> _Exercise_
Filter the items below down to every line that contains the string "field", and copy each of those lines.
━━━
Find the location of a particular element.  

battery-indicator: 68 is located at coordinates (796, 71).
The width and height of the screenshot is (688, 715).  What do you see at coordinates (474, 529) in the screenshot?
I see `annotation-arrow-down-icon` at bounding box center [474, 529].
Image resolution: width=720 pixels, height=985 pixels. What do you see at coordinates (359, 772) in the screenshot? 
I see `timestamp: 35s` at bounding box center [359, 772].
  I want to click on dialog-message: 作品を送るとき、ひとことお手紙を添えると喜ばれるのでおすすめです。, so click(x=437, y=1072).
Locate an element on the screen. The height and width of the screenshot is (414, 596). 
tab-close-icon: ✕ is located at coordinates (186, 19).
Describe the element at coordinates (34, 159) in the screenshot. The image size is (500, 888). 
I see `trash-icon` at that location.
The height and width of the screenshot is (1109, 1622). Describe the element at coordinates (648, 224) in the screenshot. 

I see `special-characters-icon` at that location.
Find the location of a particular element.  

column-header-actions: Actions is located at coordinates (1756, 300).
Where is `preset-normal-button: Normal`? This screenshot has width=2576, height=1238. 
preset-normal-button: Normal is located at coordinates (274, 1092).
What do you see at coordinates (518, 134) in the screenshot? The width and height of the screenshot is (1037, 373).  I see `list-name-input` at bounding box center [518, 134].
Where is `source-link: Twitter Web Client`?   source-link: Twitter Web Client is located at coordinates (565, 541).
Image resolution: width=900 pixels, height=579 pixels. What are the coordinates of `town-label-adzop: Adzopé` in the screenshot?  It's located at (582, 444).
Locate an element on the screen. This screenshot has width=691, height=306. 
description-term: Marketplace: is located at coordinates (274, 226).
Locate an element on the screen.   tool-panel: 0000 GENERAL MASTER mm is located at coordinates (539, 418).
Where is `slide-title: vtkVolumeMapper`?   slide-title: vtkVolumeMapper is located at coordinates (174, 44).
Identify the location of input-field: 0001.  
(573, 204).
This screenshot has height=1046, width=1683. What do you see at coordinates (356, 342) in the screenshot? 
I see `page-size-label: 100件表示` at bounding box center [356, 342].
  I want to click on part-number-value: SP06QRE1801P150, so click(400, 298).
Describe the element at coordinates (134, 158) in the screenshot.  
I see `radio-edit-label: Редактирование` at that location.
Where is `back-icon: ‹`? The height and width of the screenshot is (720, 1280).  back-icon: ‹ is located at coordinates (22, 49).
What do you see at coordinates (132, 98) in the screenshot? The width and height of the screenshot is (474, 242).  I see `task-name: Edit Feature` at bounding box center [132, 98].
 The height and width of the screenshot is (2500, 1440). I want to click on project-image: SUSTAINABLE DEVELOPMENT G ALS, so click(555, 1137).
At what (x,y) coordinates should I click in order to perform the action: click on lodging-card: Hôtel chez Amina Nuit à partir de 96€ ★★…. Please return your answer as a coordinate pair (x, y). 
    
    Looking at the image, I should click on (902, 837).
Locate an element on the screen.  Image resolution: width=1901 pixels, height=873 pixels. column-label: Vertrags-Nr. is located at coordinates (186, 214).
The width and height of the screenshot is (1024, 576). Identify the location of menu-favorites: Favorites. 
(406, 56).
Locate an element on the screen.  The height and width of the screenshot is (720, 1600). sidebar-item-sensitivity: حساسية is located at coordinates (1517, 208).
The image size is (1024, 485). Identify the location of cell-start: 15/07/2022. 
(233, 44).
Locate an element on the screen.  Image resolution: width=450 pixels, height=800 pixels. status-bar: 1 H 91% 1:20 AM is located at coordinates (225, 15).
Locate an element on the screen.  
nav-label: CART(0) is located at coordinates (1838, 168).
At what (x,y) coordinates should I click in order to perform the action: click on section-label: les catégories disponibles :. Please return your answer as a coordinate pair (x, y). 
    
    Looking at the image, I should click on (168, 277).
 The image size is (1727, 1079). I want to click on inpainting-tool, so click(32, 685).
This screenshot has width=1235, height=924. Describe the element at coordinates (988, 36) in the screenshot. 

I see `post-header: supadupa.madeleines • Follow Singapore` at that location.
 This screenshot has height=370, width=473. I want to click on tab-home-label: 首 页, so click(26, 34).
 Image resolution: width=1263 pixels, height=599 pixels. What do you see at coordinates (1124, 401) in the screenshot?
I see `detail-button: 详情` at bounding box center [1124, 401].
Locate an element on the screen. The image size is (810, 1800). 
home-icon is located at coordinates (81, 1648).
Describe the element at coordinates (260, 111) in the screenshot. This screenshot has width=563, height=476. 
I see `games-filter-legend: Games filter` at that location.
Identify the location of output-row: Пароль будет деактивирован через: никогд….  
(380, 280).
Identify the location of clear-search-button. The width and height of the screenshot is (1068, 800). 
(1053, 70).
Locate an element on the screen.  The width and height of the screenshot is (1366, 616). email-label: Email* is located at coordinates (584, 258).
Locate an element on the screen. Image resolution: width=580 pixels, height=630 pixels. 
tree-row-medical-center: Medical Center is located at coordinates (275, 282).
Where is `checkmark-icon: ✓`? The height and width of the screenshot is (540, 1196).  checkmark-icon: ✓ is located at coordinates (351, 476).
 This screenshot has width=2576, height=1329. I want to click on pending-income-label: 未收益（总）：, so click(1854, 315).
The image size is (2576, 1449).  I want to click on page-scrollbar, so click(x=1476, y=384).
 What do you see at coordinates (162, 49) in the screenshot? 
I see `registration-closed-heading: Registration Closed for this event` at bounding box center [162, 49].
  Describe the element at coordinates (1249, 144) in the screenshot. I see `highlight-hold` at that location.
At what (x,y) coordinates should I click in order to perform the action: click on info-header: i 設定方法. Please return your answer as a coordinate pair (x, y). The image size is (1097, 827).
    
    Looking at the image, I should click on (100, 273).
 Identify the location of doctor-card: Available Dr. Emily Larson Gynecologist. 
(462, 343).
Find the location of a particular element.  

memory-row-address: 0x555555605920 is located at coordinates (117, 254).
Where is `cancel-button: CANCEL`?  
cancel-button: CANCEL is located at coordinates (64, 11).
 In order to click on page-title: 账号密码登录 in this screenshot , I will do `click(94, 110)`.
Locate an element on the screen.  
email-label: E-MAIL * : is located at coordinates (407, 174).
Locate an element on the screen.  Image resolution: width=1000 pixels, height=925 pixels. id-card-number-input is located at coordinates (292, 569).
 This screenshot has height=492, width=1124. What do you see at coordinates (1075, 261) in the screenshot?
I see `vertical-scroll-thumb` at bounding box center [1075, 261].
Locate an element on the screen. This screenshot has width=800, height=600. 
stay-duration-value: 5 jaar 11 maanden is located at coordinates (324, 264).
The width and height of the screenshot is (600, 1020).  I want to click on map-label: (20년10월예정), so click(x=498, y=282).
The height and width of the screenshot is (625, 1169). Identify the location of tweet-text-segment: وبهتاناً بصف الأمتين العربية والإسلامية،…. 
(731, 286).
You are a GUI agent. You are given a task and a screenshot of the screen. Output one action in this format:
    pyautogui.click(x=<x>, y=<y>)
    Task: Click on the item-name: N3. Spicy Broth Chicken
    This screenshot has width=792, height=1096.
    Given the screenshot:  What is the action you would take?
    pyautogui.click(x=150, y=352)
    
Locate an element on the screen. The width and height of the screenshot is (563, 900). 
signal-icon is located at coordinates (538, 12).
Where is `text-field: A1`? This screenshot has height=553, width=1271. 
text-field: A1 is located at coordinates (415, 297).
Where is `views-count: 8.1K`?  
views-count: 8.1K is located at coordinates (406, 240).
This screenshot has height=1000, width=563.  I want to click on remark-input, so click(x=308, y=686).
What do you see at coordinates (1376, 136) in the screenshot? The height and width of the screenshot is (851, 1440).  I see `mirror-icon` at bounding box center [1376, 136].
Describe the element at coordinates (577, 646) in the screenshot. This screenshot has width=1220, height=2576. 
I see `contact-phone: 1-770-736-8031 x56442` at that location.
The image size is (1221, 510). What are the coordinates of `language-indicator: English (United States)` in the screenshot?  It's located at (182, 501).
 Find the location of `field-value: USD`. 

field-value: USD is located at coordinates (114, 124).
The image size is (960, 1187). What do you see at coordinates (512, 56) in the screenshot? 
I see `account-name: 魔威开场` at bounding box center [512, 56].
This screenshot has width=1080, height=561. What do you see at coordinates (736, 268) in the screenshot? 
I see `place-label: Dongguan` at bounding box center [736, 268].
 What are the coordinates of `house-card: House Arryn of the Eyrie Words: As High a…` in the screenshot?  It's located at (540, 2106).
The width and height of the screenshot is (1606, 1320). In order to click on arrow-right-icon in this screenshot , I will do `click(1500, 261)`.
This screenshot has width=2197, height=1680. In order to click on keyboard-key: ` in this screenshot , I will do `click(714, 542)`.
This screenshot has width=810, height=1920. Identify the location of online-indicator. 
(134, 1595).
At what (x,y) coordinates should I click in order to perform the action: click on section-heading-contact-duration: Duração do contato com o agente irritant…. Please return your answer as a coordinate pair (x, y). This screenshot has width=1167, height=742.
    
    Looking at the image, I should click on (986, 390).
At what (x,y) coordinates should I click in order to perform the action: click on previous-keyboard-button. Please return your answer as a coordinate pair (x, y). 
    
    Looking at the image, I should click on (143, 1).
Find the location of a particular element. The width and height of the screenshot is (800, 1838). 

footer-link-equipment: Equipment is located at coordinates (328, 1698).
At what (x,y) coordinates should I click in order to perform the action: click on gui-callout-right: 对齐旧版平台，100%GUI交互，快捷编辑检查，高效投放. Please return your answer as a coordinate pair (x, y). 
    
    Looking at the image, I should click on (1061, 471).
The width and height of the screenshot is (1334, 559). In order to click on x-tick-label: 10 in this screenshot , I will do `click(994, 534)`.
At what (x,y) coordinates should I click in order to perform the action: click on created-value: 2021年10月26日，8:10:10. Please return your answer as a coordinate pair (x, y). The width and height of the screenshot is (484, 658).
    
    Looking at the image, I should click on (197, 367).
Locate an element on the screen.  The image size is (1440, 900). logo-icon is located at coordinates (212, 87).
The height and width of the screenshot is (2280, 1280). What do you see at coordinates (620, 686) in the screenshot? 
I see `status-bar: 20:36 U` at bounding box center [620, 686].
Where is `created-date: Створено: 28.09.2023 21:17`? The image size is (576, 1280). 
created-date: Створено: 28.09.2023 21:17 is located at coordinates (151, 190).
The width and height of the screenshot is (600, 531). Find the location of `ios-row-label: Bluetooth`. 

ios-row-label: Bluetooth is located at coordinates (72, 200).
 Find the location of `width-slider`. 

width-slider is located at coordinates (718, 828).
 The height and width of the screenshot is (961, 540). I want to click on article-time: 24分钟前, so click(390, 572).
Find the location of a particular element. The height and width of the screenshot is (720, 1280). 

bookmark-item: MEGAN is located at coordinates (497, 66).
━━━
> _Completed exercise_
Identify the location of input-field: 0001.  
Where is `text-field: A1`? This screenshot has height=553, width=1271. 
text-field: A1 is located at coordinates (415, 297).
 Find the location of `field-value: USD`. 
field-value: USD is located at coordinates (114, 124).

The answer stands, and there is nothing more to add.